KNOX: Order & Beauty
Manx Museum, Douglas, Isle of Man

05 April 2025 — 01 March 2026

Archibald Knox was an internationally celebrated artist and foremost designer for Liberty & Co. in London. He was born and lived most of his life on the Isle of Man and was strongly influenced by Manx culture and landscape. The exhibition celebrates the extraordinary legacy of  Knox, whilst exploring how the Isle of Man’s unique cultural heritage inspired his work.

In 1897, Knox left the Island to teach in an art school in London. During this period, his association began with the London department store Liberty & Co, which specialised in exclusive designs for an upmarket clientele. His work for Liberty included designs for metalwork, jewellery, ceramics, fabric patterns, and wallpaper.

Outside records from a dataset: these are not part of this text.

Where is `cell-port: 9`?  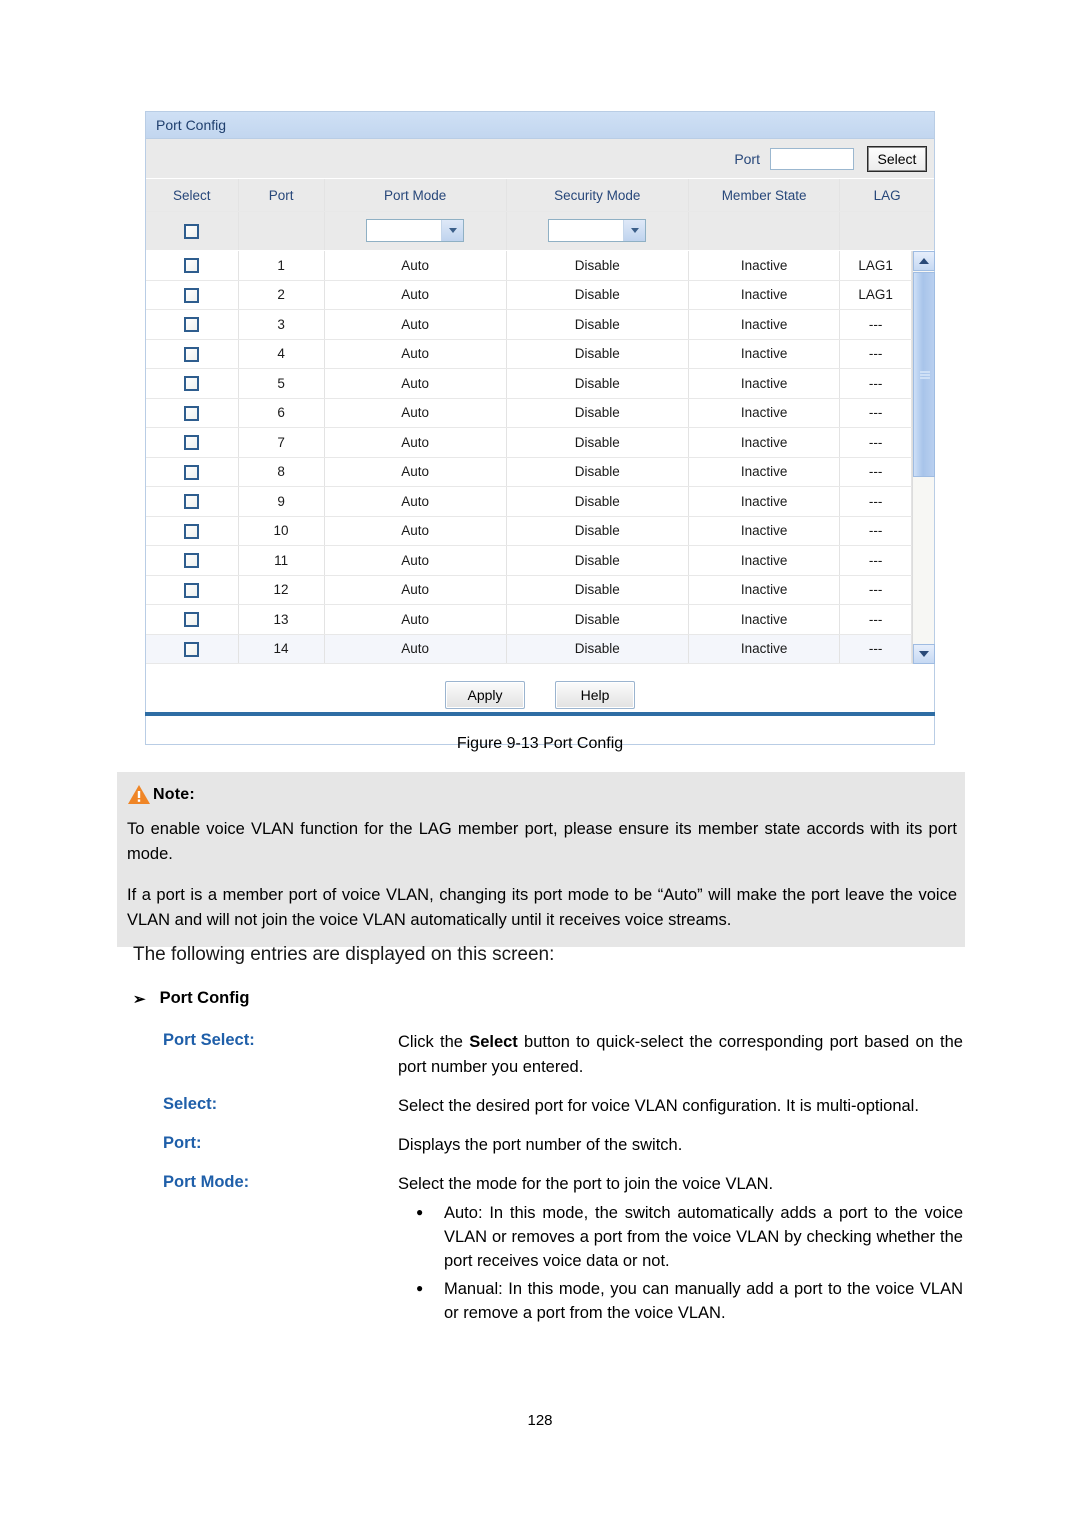
cell-port: 9 is located at coordinates (282, 502).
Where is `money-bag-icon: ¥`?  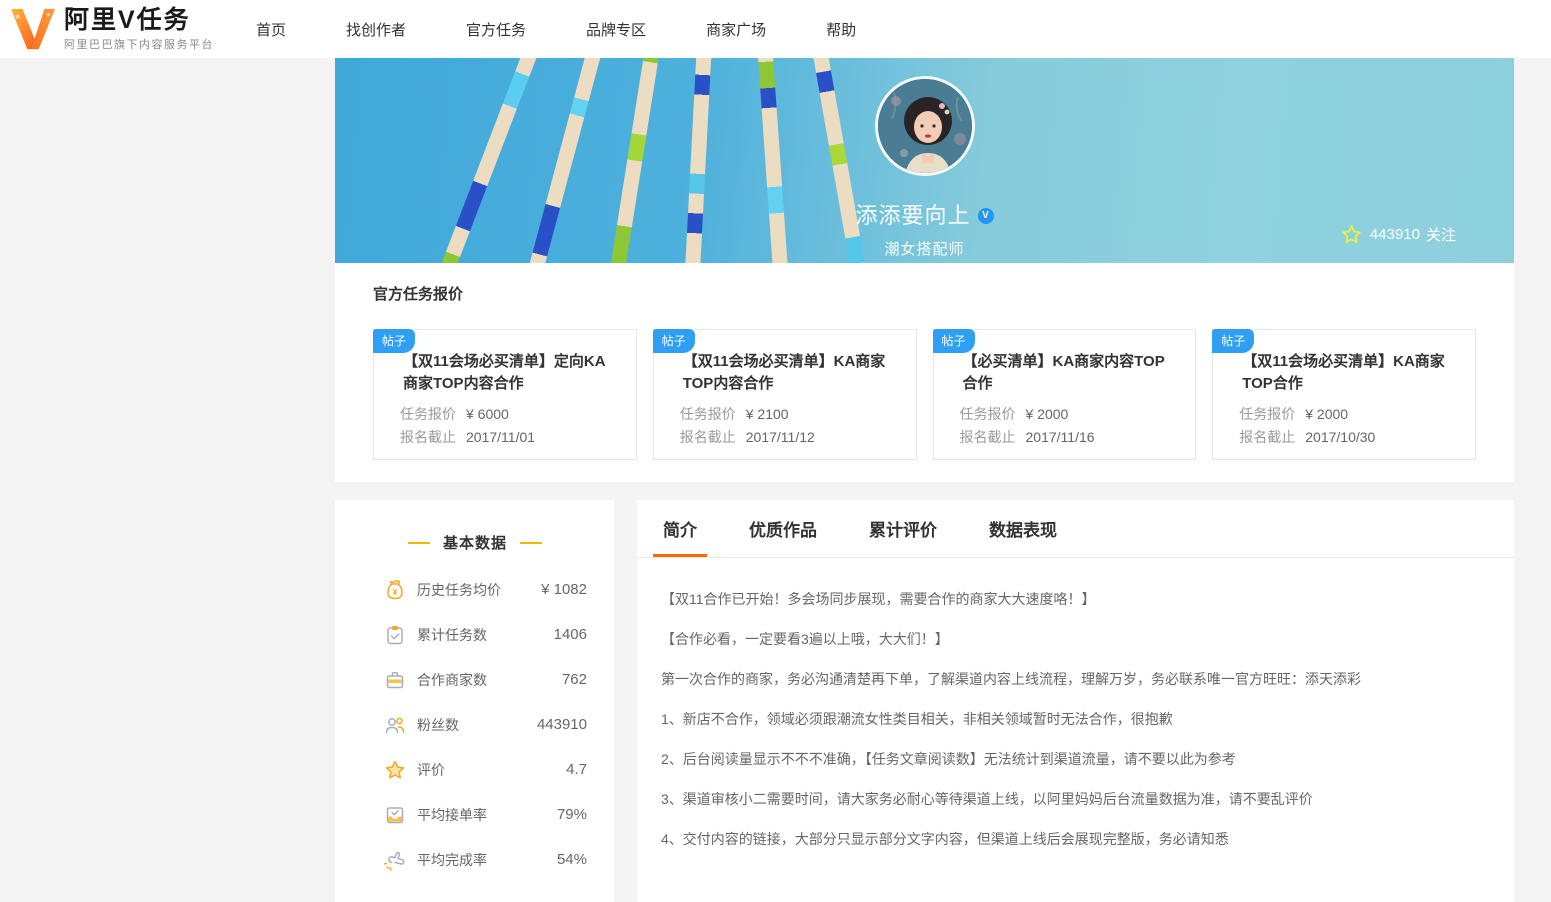
money-bag-icon: ¥ is located at coordinates (395, 589).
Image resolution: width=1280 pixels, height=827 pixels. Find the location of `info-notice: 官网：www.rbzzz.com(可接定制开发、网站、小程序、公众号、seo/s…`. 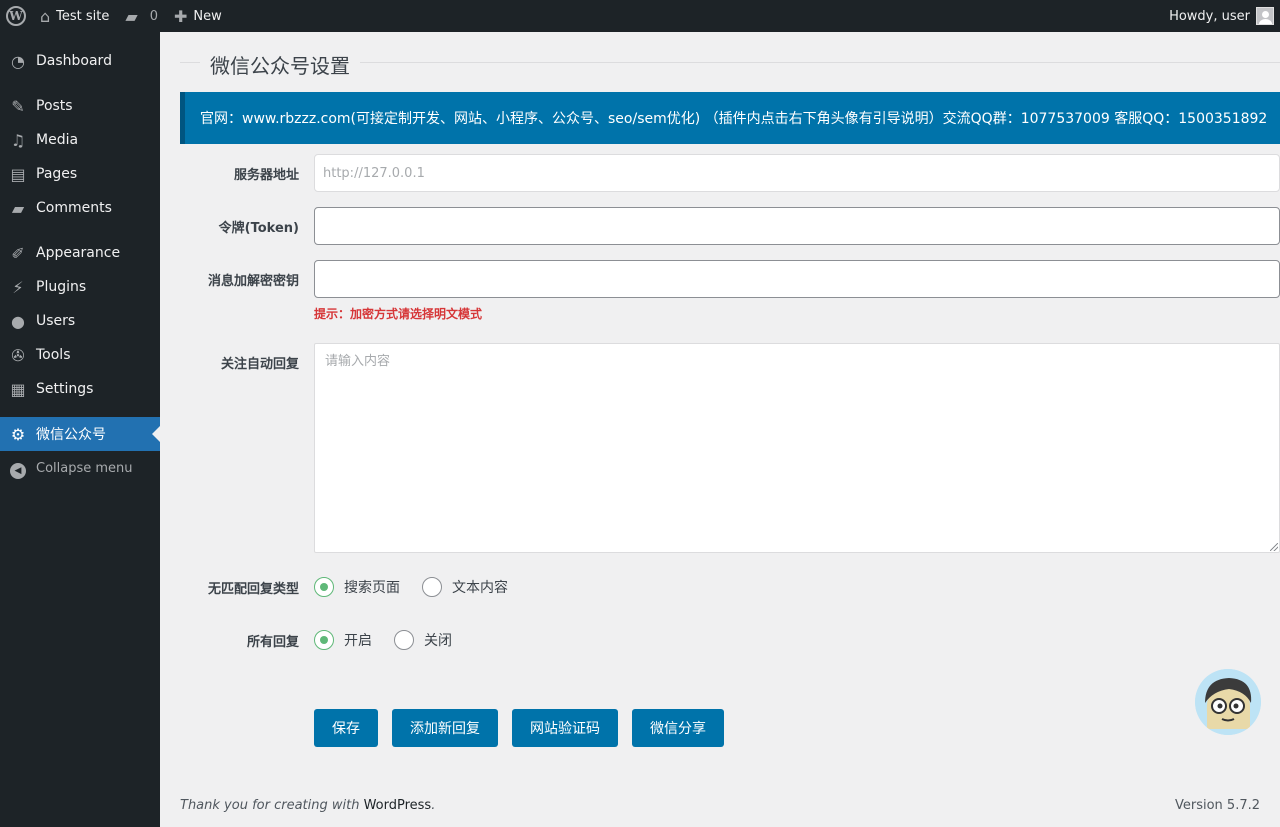

info-notice: 官网：www.rbzzz.com(可接定制开发、网站、小程序、公众号、seo/s… is located at coordinates (730, 118).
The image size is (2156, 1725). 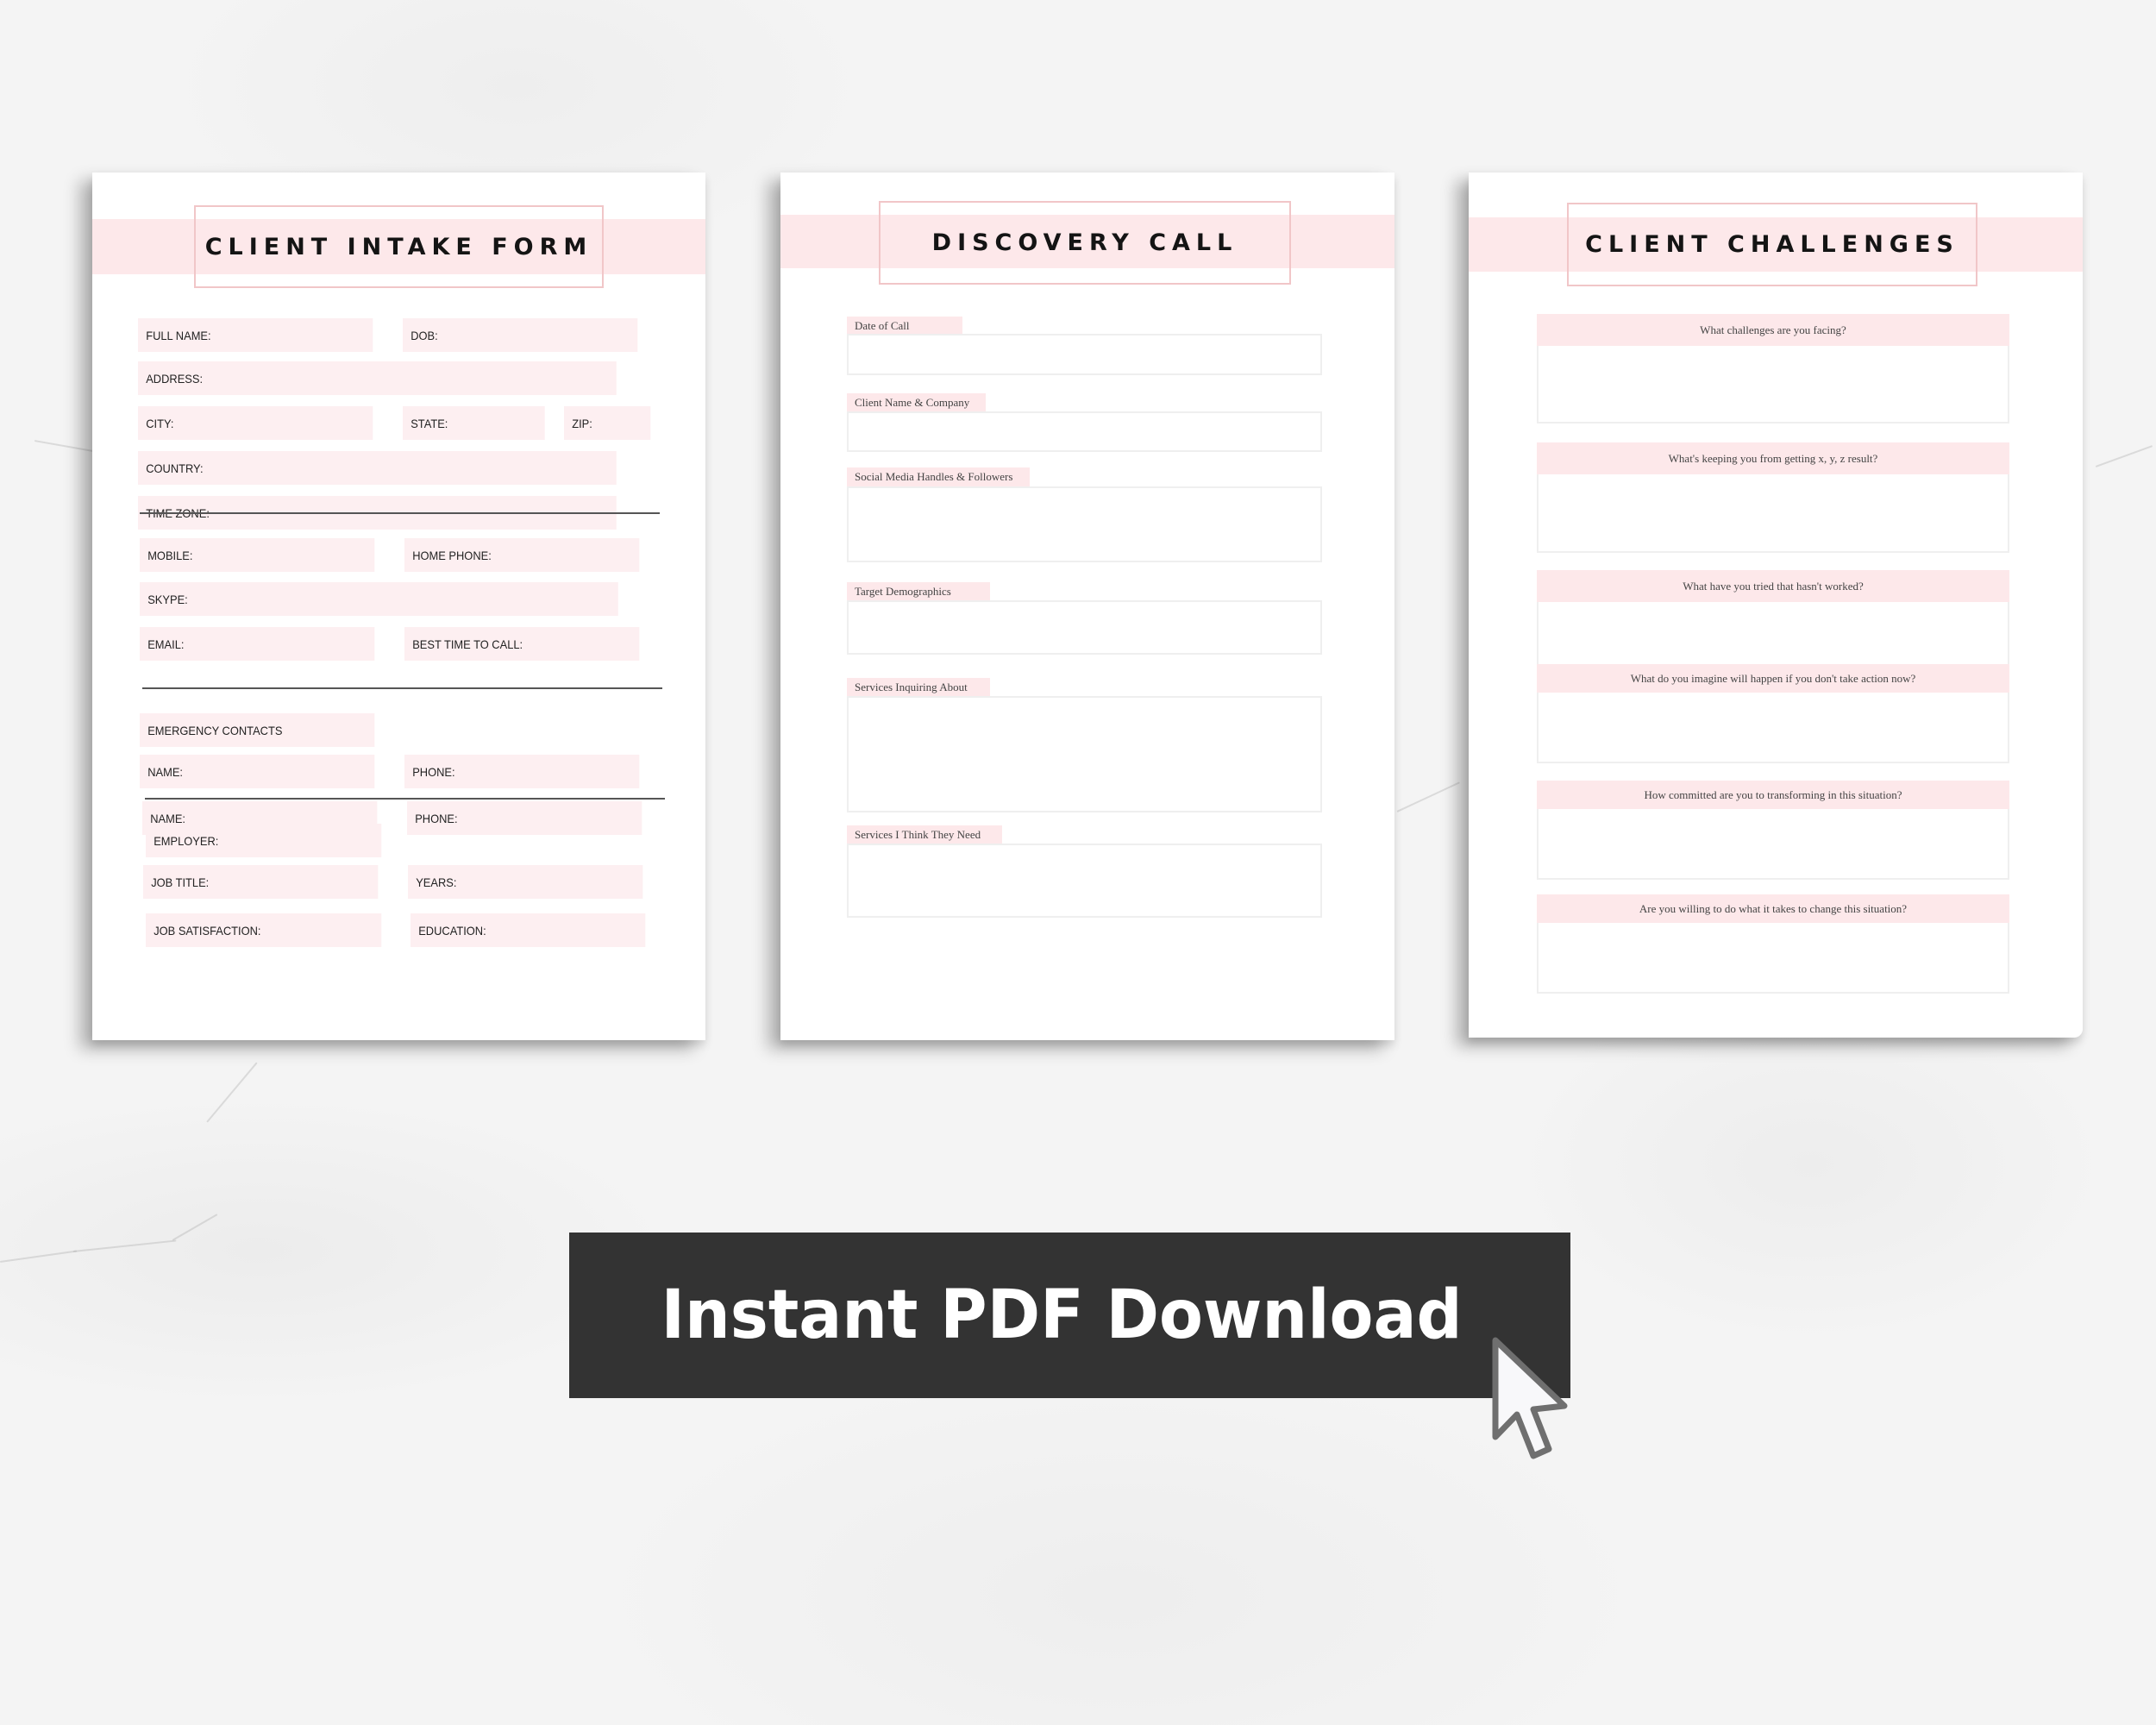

He was a pioneer of modern 20th-century design, with his work bridging arts and crafts, Celtic revival, art nouveau and modernism. Manx National Heritage has been collecting the art and design work of Archibald Knox for nearly 100 years and has one of the largest collections of Knox-related material in the world. This includes metalwork, jewellery, ceramics, design work, illuminated manuscripts, sketches and a large number of watercolour paintings. The exhibition will feature over 200 pieces from collections across the British Isles, including rare pieces of silver, pewter and jewellery from iconic collections.